They discuss the typical patient groups that he is facing recently. So, naturally, this includes Covid-19 and long hauler patients. But I find it surprising that a single practicioner has a group of mold toxicity patients out of a sudden. I'm sure mold toxicity isn't such a common diagnosis that it can be considered usual. So I suspect that something changed in these patients that made them susceptible to mold. An alternative explanation is the lockdown and that this could lead to increased mold exposure, possibly building up mycotoxins during the course.
I am convinced that in mould patients there is some other issue going on, that either allows the mould to flourish or for it to do more damage. Otherwise why when several people have lived in a water damaged house does only one get mould illness?

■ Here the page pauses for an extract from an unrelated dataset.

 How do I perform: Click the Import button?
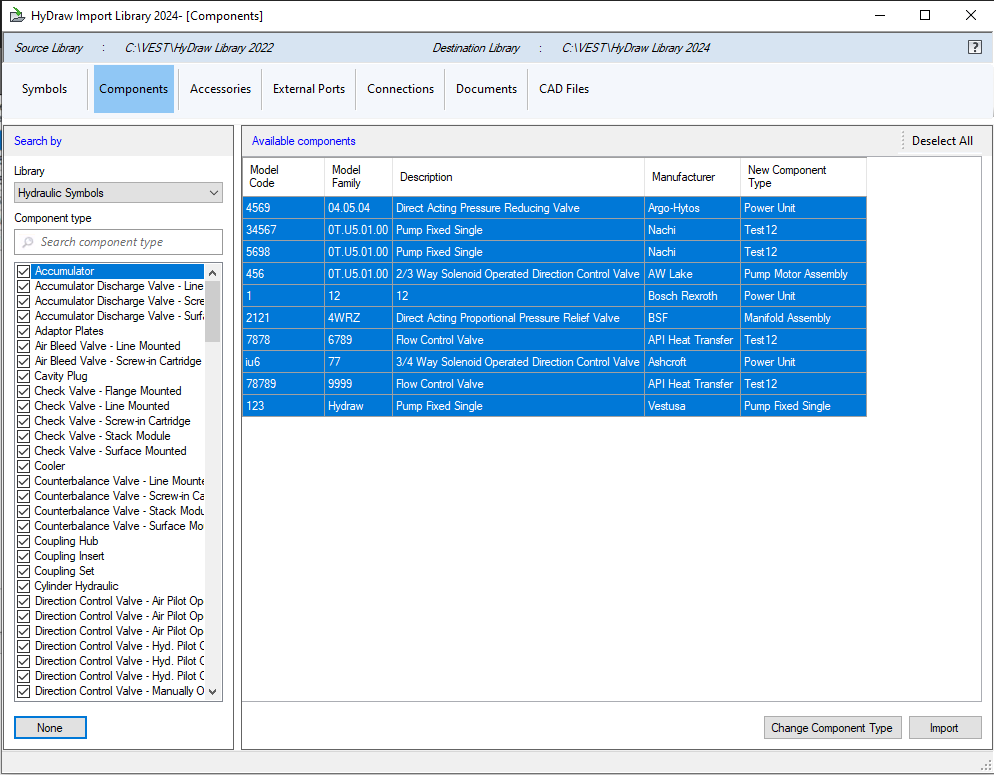pyautogui.click(x=944, y=727)
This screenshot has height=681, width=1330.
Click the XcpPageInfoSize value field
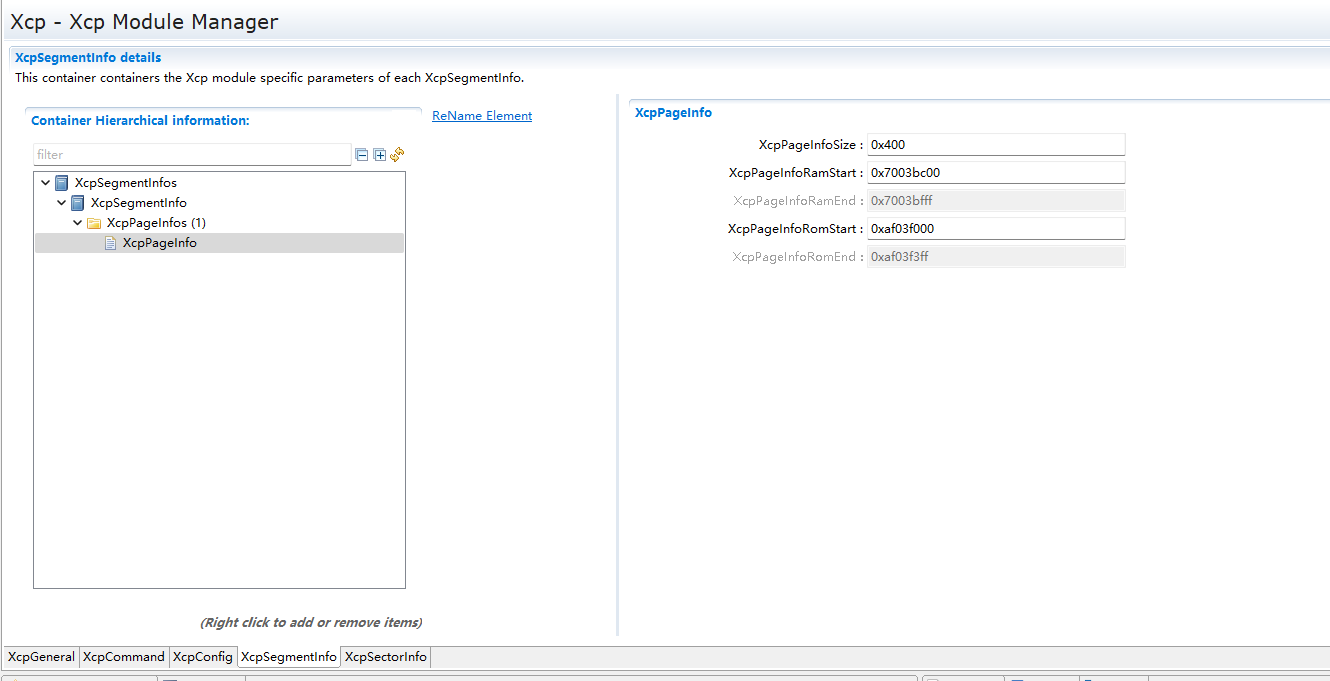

Maybe an altered gut microbiome, or a virus temporarily wrecks the immune system and allows the dormant mould to take hold.
Equally, in the case of Long Covid, it wouldn't surprise me at all if the mould was already there, in the gut or elsewhere and not causing any noticeable harm, but once the body is ravaged by Covid it subsequently allows mould to take over. One thing we know is there seems to be a link between Covid and Mast Cell Activation Syndrome (MCAS), which itself is very linked to mould/mycotoxin illness. Perhaps this connects the dots.
As to your point about lockdowns increasing mould exposure, it also wouldn't surprise me at all if this was a factor. I've long suspected our modern, warm, poorly ventilated domiciles have something to do with modern illnesses (not least the spread of airborne viruses) because they're such a relatively recent innovation.